Characterization of hydrophilic interaction liquid chromatography retention by a linear free energy relationship. Comparison to reversed- and normal-phase retentions.

Abstract

The Abraham solvation parameter model, a linear free energy relationship (LFER) approach, has been used to characterize a polymeric zwitterionic (sulfobetaine) column in HILIC mode. When acetonitrile (MeCN) is used in the preparation of mobile phases the main solute characteristics affecting the chromatographic behavior of analytes are the molecular size and the hydrogen-bonding (both acidity and basicity) interactions.
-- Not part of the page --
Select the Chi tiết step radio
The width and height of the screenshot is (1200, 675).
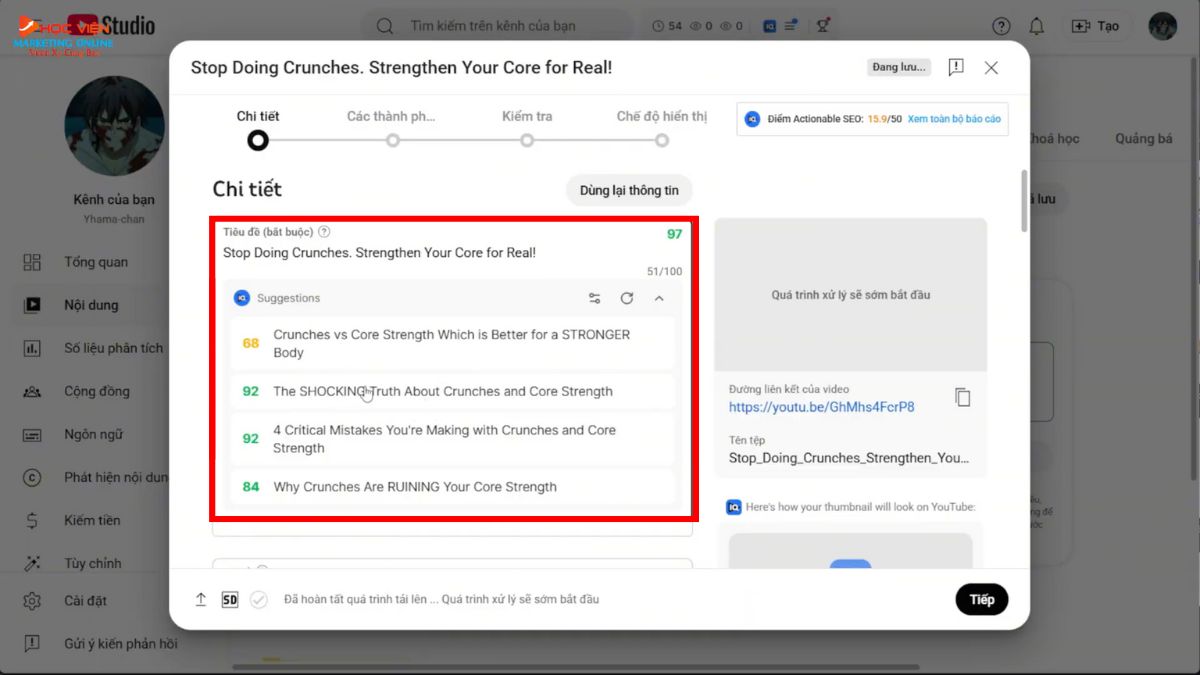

The former property is more favorable in the acetonitrile-rich mobile phase, reducing thus the retention, but the latter reveals a higher affinity for the water layer adsorbed on the stationary phase, enhancing retention. However, if the aprotic acetonitrile is replaced by methanol, a hydrogen-bond acidic solvent, solute hydrogen-bond basicity does not contribute any more to retention, quite the opposite. Thus, a slightly different selectivity is observed in methanol/water than in acetonitrile/water. Normal-phase mode and HILIC-MeCN share the same main factors affecting retention. For reversed-phase and immobilized artificial membrane (IAM) chromatography, the solute molecular size increase retention because of the lower amount of energy required in the formation of a cavity in the solvated stationary phase. On the contrary, the analyte hydrogen-bond basicity favors interactions with the hydroorganic mobile phase and reduces retention. The determined parameters justify the reversed selectivity commonly observed in HILIC in reference to reversed-phase. In most instances, the least retained solutes in reversed-phase are the most retained in HILIC.